■ Material shown ■
....................
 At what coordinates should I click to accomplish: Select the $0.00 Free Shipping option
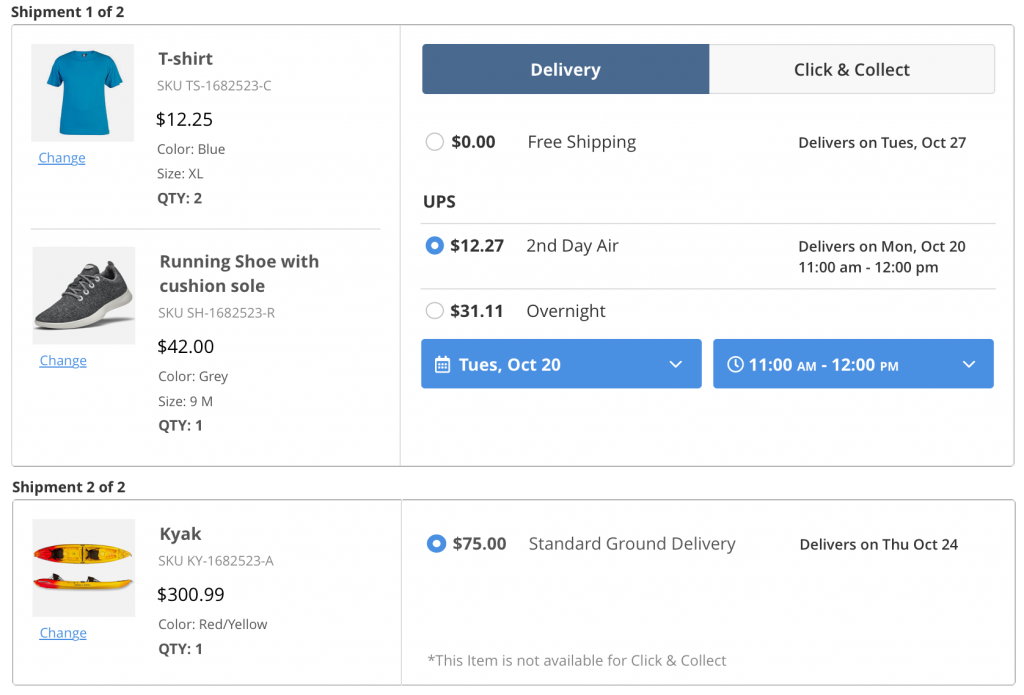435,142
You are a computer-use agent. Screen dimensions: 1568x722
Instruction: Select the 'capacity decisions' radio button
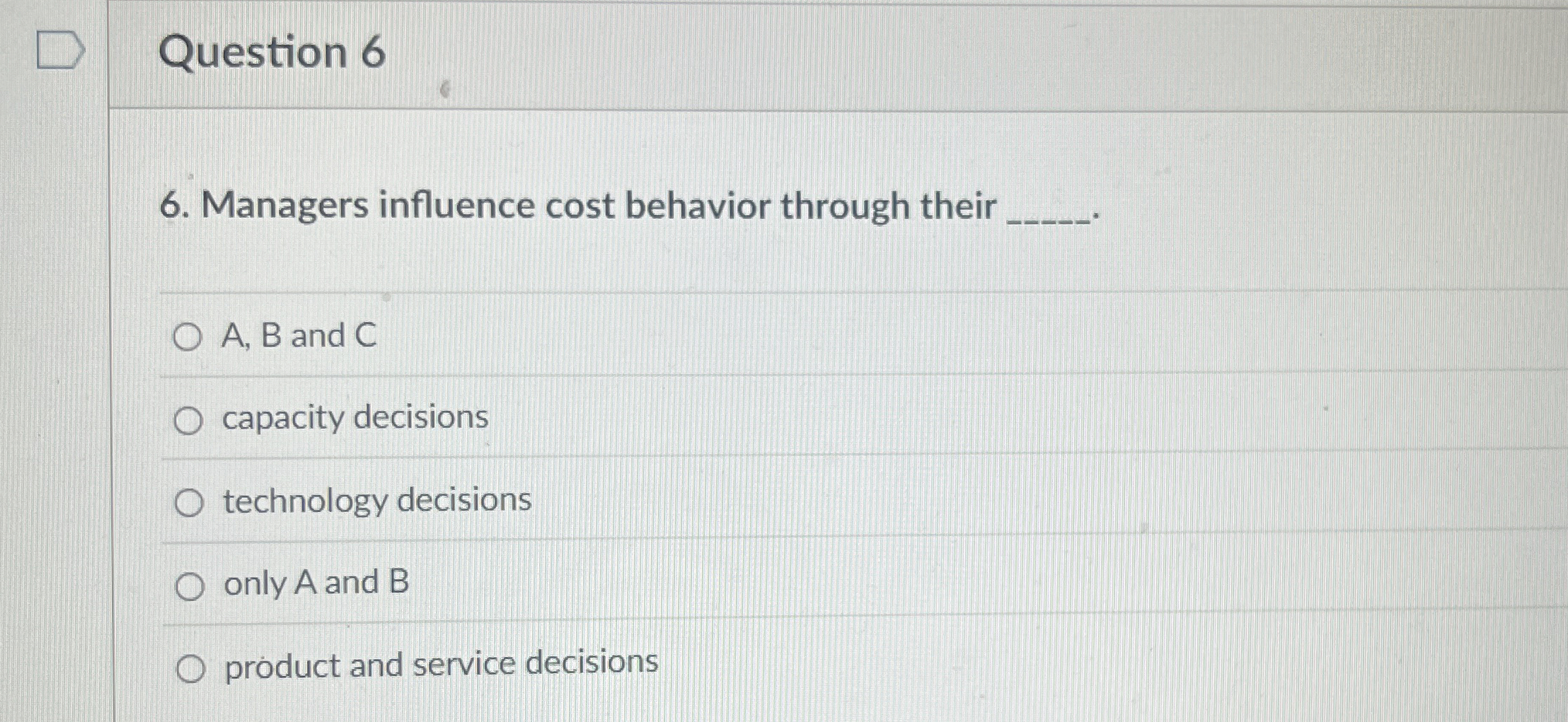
....................
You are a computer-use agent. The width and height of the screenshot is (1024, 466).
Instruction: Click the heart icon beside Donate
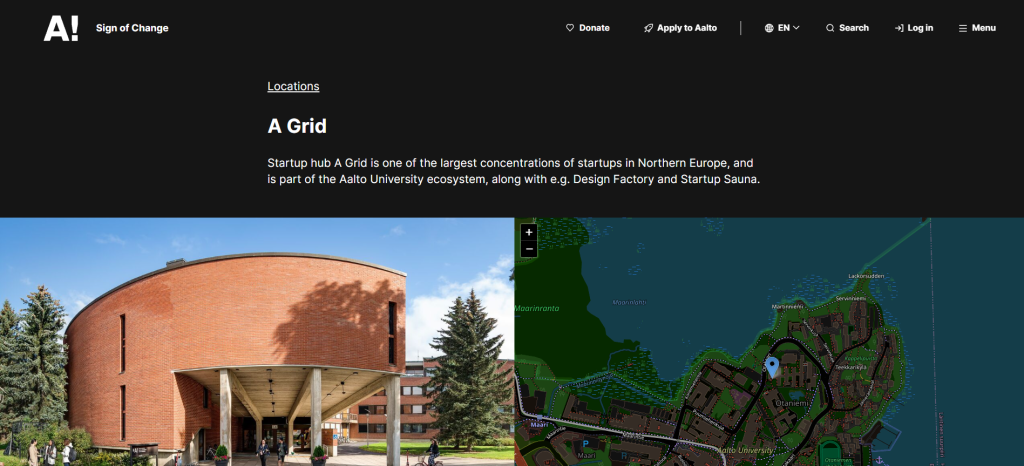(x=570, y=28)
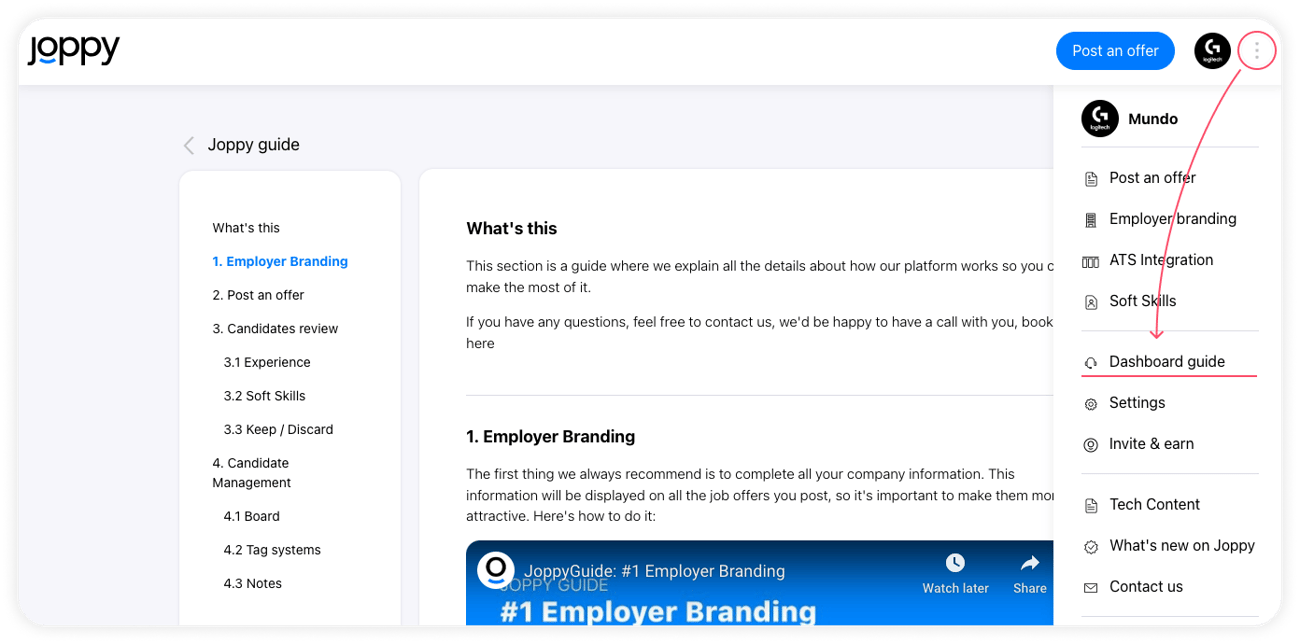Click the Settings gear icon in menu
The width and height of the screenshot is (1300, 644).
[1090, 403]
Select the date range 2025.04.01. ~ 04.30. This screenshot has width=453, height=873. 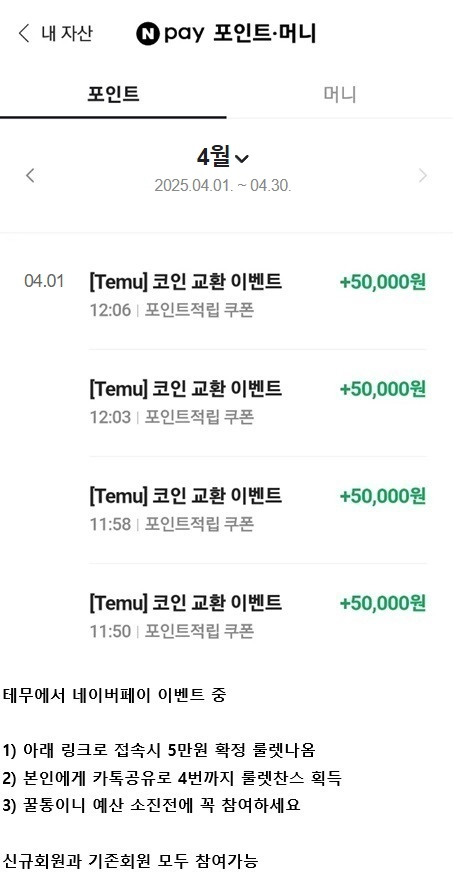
....................
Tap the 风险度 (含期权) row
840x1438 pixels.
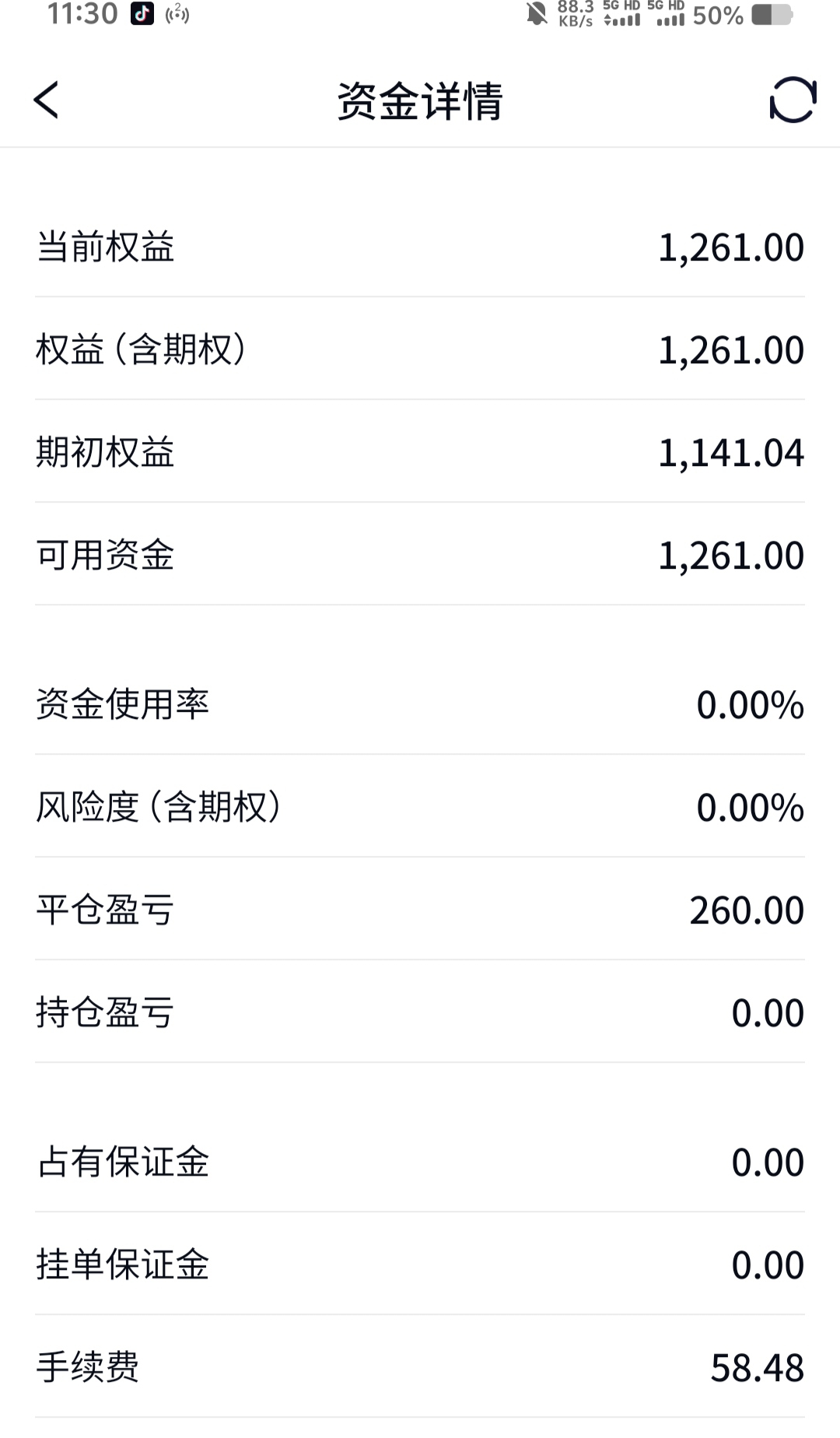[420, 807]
....................
When you reach the line with "At what coordinates" in the records above, begin repeating the lines exactly, and stop after the line with "Instruction: Select the". Skip all pictures.

 At what coordinates should I click to accomplish: Select the $0.00 Free Shipping option
435,142
You are a computer-use agent. Screen dimensions: 1568x722
Instruction: Select the 'capacity decisions' radio button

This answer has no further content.